[Request] Count the lines in the data below that contain the string "icon" and reply with that number alone.

[Working data]
-- Start --

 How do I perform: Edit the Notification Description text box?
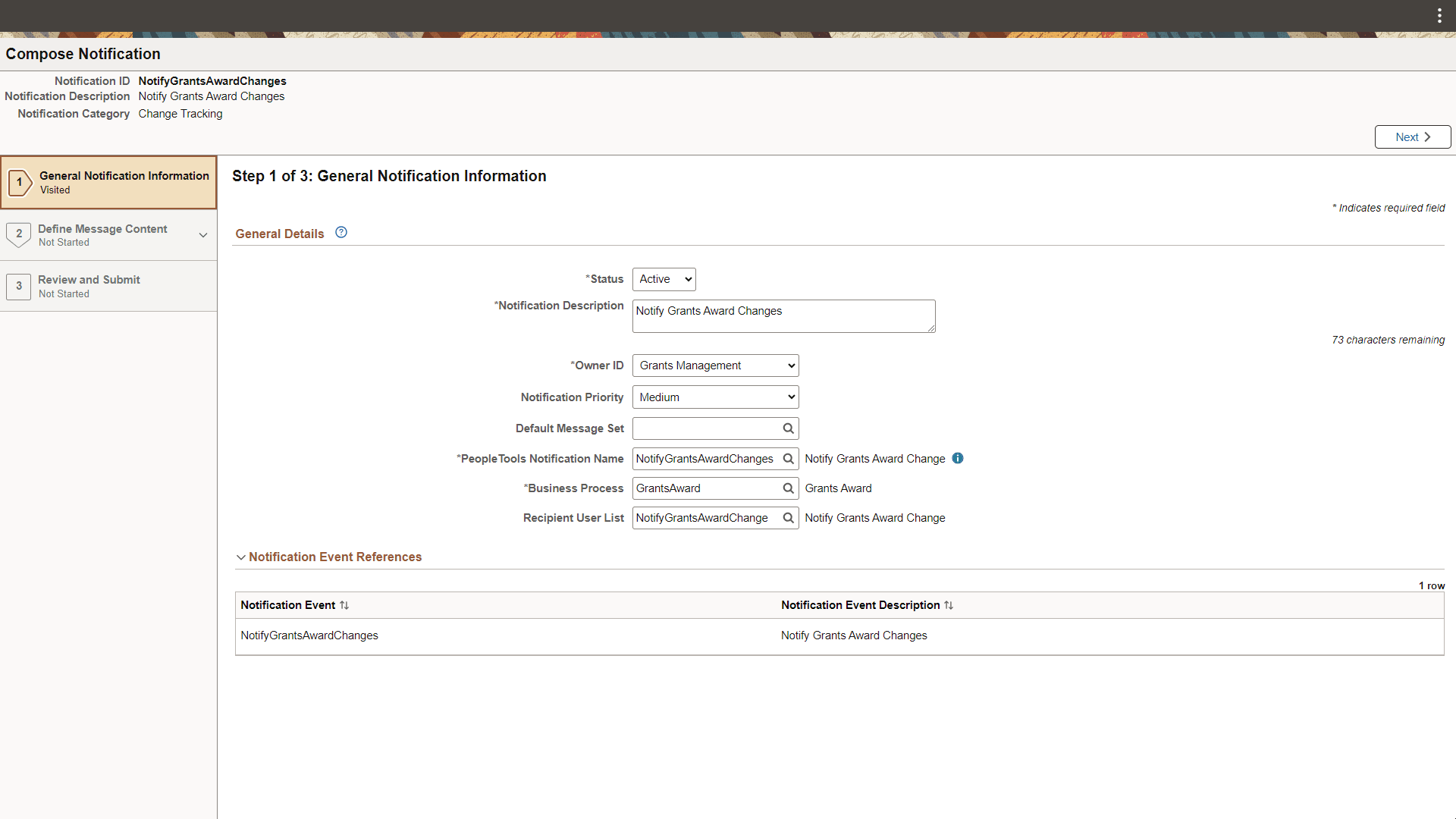[783, 315]
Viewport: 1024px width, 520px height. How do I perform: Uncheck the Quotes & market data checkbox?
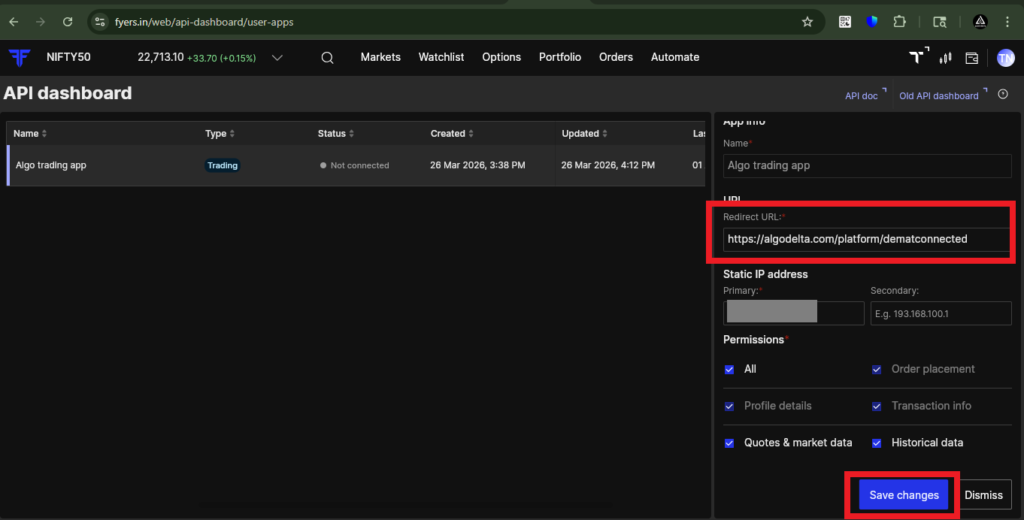[x=729, y=443]
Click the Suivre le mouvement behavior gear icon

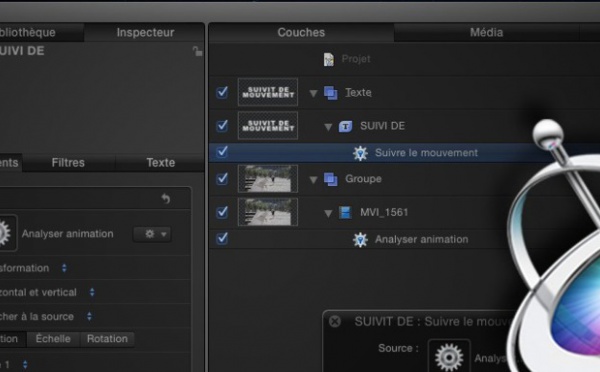pyautogui.click(x=360, y=153)
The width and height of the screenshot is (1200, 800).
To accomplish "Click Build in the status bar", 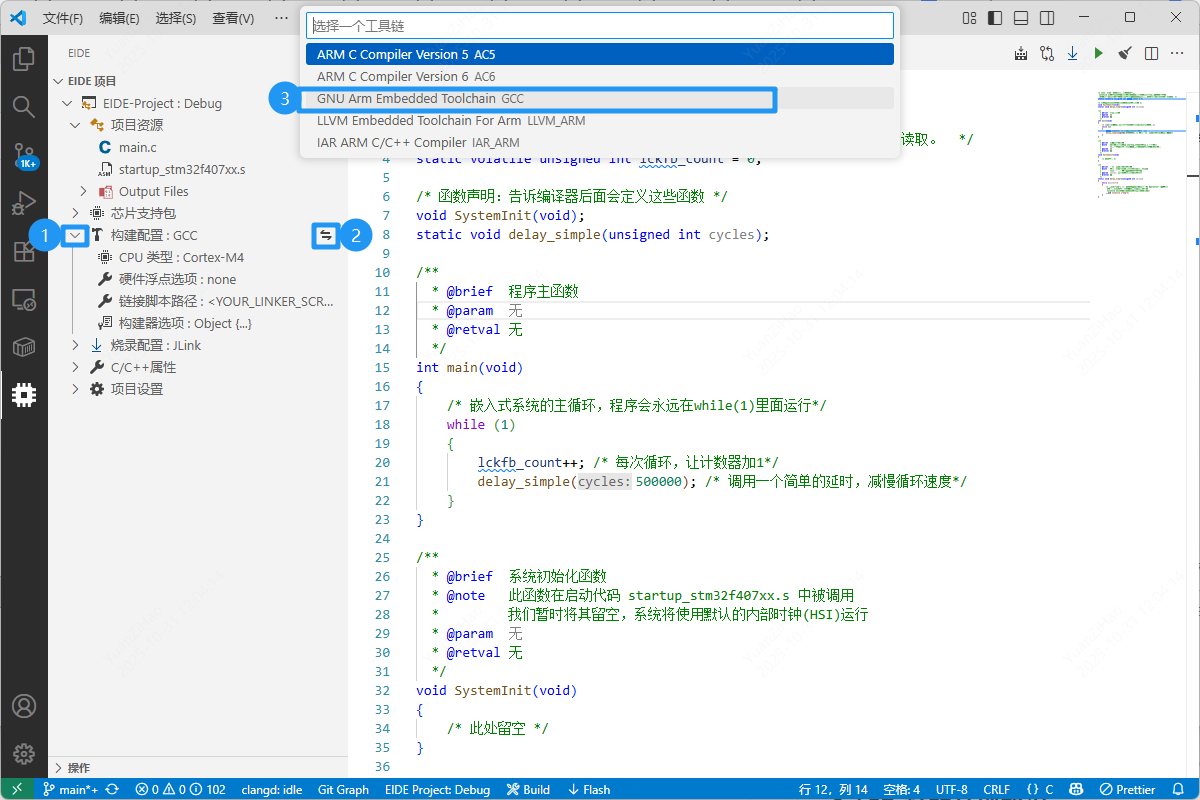I will click(x=528, y=789).
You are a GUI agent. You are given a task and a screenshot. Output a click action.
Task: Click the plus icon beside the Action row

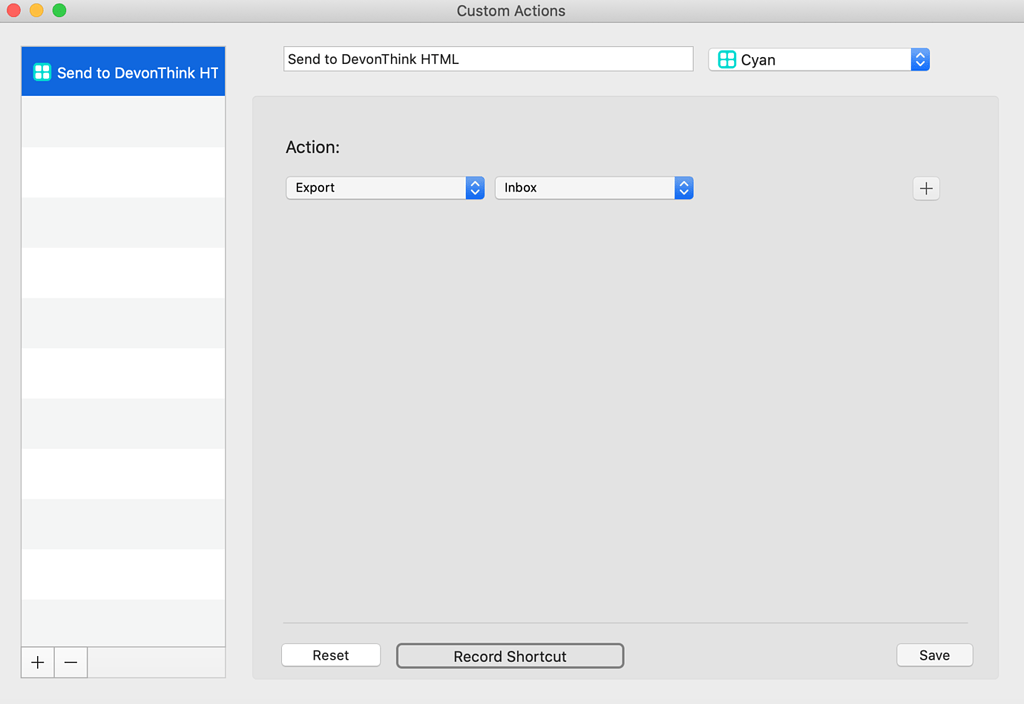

-- End --

[The answer] 2